Tentei soar o mais suave e direta possível. Encarei-o seriamente esperando por sua liberação e o ouvi suspirar enquanto me mirava de forma um pouco diferente.

— Eliza, conheço seu histórico e já imagino o desempenho que terás por aqui. Não deixe que essas mudanças a impeçam de continuar brilhando. — Sorri para ele e assenti. O colégio Siram não é nada comparado com a Genius School, colégio que eu frequentava até semestre passado, mas eu não podia expor isso abertamente ou poderia perder minha vaga no único colégio desse vilarejo com ensino aceitável. — Annie, poderia mostrar para Eliza onde é a próxima sala? — Olhei para trás e percebi que a ruiva distraída ainda estava lá sentada, a única a ficar pra trás. — ANNIE!

O professor caminhou até ela e arrancou um fone sem fio do ouvido dela, o que finalmente a tirou do transe.

— Oi? O quê? A aula acabou?

— Annie, leve a senhorita Eliza até a próxima aula. Creio que vocês estão na mesma turma.

— Eliza? — Esta talvez foi a primeira vez que ela olhou para mim desde que tirou os olhos do papel. Me pergunto como é possível alguém se perder tão completamente dessa forma.

— Olá, prazer! — Eu disse, acenando pra ela. Um olhar de compreensão pôde ser visto imediatamente em seu rosto e suas bochechas com sardas ficaram avermelhadas. Ela enfiou as coisas de qualquer jeito na bolsa e caminhou em minha direção mantendo o olhar baixo ao longo do caminho. Resolvi quebrar o silêncio primeiro.

— Annie, certo? — Ela assentiu de leve, mas manteve o olhar pra baixo. Paramos no corredor de frente para a porta da próxima sala. — Percebi que você estava escrevendo uma partitura. Posso dar uma olhada?

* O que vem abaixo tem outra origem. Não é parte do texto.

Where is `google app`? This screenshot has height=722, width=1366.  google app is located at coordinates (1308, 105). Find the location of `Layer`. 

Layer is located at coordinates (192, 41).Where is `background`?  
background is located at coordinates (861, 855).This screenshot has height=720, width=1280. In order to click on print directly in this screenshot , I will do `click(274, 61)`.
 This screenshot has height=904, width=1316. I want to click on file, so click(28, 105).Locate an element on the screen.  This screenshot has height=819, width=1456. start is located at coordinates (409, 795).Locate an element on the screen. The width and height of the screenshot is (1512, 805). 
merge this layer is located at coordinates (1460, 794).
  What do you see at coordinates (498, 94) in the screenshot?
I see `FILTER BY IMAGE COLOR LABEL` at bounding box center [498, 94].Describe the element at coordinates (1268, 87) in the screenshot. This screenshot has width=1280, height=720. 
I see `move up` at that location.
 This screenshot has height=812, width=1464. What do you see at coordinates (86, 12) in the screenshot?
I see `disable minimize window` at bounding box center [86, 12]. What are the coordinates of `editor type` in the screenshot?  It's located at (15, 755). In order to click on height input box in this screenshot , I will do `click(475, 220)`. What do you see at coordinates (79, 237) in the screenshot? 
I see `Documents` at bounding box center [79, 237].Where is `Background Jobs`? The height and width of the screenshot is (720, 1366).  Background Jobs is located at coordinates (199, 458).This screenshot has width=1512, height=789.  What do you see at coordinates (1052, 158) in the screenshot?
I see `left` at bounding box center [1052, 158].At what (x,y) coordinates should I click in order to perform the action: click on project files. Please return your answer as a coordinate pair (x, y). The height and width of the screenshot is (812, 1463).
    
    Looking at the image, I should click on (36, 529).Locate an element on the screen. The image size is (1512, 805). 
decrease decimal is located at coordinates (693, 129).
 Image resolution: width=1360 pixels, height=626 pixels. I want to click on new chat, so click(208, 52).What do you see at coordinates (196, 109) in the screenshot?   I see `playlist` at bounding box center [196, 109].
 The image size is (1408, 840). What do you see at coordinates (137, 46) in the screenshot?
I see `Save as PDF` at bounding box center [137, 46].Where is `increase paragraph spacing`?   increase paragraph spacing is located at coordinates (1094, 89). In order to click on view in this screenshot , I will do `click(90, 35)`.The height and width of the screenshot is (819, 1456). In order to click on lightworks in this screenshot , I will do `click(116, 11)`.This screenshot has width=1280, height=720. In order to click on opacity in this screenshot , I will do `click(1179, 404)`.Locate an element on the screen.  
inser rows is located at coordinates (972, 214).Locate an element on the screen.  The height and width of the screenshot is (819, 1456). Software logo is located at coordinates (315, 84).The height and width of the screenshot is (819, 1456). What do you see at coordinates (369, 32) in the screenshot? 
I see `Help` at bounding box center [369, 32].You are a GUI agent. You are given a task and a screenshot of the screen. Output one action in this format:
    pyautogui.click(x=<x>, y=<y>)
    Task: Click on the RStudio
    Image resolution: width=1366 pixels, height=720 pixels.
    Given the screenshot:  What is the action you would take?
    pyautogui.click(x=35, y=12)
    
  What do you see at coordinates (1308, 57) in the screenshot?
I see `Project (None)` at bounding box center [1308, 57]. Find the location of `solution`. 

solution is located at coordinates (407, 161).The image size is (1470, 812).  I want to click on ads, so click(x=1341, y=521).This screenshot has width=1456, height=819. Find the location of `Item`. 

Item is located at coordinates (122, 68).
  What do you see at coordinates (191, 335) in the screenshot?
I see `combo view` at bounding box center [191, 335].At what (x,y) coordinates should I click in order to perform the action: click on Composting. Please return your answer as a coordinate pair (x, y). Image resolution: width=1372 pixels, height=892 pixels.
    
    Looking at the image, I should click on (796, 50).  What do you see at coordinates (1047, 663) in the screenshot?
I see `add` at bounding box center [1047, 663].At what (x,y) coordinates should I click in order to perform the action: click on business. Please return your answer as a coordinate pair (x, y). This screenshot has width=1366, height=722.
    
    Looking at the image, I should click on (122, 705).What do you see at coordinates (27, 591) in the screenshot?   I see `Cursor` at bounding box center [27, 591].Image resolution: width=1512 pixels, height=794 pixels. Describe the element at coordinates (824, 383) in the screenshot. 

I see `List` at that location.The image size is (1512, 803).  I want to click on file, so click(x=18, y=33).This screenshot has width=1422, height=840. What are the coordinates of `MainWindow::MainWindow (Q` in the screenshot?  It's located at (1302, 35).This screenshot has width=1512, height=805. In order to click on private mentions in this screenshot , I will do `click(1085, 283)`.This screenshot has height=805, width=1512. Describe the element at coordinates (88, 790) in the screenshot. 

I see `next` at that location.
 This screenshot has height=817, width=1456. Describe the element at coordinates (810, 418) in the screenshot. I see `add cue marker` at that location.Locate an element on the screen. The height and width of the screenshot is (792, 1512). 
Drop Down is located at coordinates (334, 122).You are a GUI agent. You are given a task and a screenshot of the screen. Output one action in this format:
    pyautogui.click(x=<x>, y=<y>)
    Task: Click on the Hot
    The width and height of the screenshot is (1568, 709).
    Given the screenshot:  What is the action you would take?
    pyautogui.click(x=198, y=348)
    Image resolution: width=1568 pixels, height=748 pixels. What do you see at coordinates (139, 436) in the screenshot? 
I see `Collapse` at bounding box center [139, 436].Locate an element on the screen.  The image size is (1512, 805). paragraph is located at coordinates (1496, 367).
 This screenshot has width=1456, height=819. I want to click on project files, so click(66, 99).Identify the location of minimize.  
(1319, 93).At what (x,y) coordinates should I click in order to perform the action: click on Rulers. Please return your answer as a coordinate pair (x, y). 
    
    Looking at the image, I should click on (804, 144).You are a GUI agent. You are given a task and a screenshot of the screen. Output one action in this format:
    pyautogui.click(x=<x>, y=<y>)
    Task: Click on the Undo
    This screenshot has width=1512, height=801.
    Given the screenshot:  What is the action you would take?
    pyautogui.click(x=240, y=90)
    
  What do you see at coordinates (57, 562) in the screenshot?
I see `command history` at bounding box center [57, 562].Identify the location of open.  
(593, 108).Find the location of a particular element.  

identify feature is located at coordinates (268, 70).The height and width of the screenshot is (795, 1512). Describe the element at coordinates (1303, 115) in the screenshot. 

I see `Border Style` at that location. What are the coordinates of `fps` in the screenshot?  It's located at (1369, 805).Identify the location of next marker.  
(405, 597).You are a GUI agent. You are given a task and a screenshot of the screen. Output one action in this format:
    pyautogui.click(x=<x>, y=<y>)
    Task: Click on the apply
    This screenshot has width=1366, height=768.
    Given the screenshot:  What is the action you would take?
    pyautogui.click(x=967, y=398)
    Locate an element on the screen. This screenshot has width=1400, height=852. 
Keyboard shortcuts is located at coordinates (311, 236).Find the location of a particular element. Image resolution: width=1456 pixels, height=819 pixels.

— Bem, sim... NÃO! É que ainda não está pronta. — Tentou se explicar enquanto apertava as laterais de sua saia de forma tímida.

— Sou compositora também. Talvez eu possa ajudar. — Ela olhou diretamente para mim, talvez para avaliar a veracidade nas minhas palavras. Percebendo que eu falava sério, ela abriu a mochila e tirou o tão precioso papel. Saquei uma caneta e rapidamente comecei a corrigir as notas fora de tom e ritmo, bem como terminar a última linha que faltava. Imaginando o "estrago" que eu estava fazendo, ela arregalou os olhos paralisada esticando os braços trêmula para tentar tomar a partitura de volta.

— O que você está fazendo? Me devolve!

— Pronto! — Não tomei o trabalho de me explicar. Simplesmente devolvi a composição e entrei na sala deixando-a para trás desconcertada.

"Disse que ia manter o perfil baixo, mas já começou a se mostrar" — Gemeu minha loba dentro de mim.

"Não pude evitar. A falta de atenção dela já estava me irritando. Considere meu único ato de boa vontade." — Retruquei de volta para a minha loba.

Minha loba, Lisa, estava certa. Meu objetivo era tentar passar despercebida e terminar esse ano sendo invisível. Para tal assumi um visual mais nerd, com roupas folgadas, óculos grandes e mantive meus longos cabelos negros presos em coque. Se eu não conseguisse passar invisível por esse quase um ano e meio que me faltava para terminar o ensino médio, então acabaria entrando em apuros.

— Viu? Eu consigo! — Sussurrei para mim mesma após o entoar do sinal que punha fim ao meu primeiro dia de aula.